Re: Combining Aggregates

From: David Rowley <david(dot)rowley(at)2ndquadrant(dot)com>
To: Robert Haas <robertmhaas(at)gmail(dot)com>
Cc: Tomas Vondra <tomas(dot)vondra(at)2ndquadrant(dot)com>, David Steele <david(at)pgmasters(dot)net>, Heikki Linnakangas <hlinnaka(at)iki(dot)fi>, Michael Paquier <michael(dot)paquier(at)gmail(dot)com>, Simon Riggs <simon(at)2ndquadrant(dot)com>, Kouhei Kaigai <kaigai(at)ak(dot)jp(dot)nec(dot)com>, PostgreSQL-development <pgsql-hackers(at)postgresql(dot)org>, Amit Kapila <amit(dot)kapila(at)enterprisedb(dot)com>
Subject: Re: Combining Aggregates
Date: 2016-03-30 03:14:38
Message-ID: CAKJS1f8QRDLvewk336SzUzxiXH1wBHG8rdKsqWEHbAraMXA2_Q@mail.gmail.com
Views: Raw Message | Whole Thread | Download mbox | Resend email
Thread:
Lists: pgsql-hackers

On 26 March 2016 at 15:07, David Rowley <david(dot)rowley(at)2ndquadrant(dot)com> wrote:

Many thanks Robert for committing the serialize states portion.

> 0005:
> Haribabu's patch; no change from last time.

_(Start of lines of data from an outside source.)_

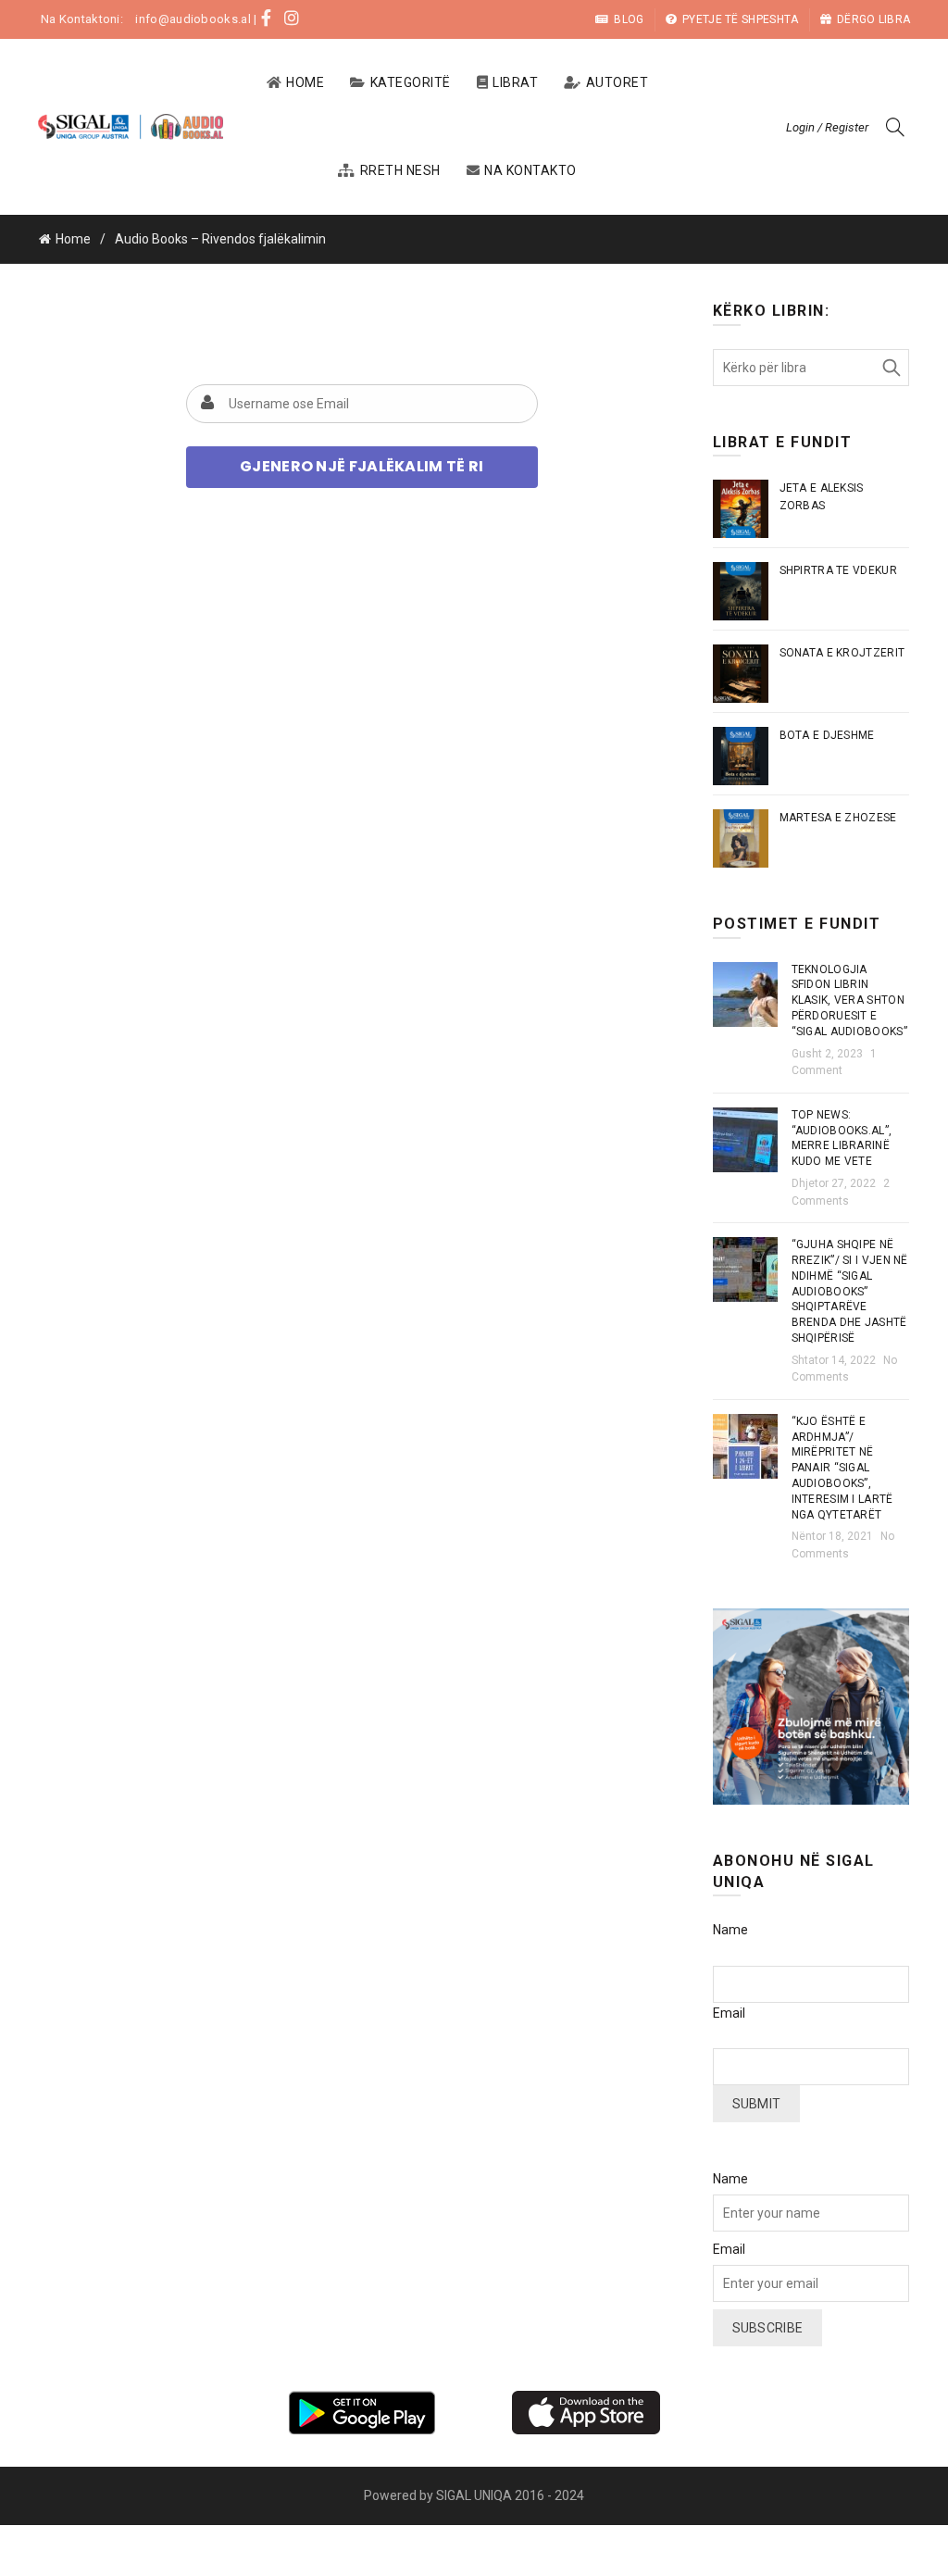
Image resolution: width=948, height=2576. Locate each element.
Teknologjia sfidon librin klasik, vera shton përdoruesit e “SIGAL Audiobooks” (849, 1000)
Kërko (890, 367)
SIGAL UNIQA (475, 2495)
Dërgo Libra (873, 19)
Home (305, 82)
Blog (628, 19)
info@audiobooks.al (192, 19)
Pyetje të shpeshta (740, 19)
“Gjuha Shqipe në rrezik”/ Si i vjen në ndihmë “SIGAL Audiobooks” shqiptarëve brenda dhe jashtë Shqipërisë (850, 1291)
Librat (515, 82)
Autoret (617, 82)
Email (729, 2013)
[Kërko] (895, 127)
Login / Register (827, 127)
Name (730, 1929)
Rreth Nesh (400, 170)
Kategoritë (410, 82)
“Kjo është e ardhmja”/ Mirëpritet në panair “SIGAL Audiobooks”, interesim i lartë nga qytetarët (842, 1468)
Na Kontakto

Just in case you jump ahead. I just wanted to re-highlight something
Haribabu mentioned a while ago about combining floating point states
[1]. This discussion did not happen on this thread, so to make sure it
does not get lost...

As of today aggregate calculations for floating point types can vary
depending on the order in which values are aggregated.

For example:

create table f8 (num float8);
insert into f8 select x/100.0 from generate_series(1,10000) x(x);
select stddev(num order by num) from f8;
stddev
------------------
28.8689567990717
(1 row)

select stddev(num order by num desc) from f8;
stddev
------------------
28.8689567990716
(1 row)

select stddev(num order by random()) from f8;
stddev
------------------
28.8689567990715
(1 row)

And of course the execution plan can determine the order in which rows
are aggregated, even if the underlying data does not change.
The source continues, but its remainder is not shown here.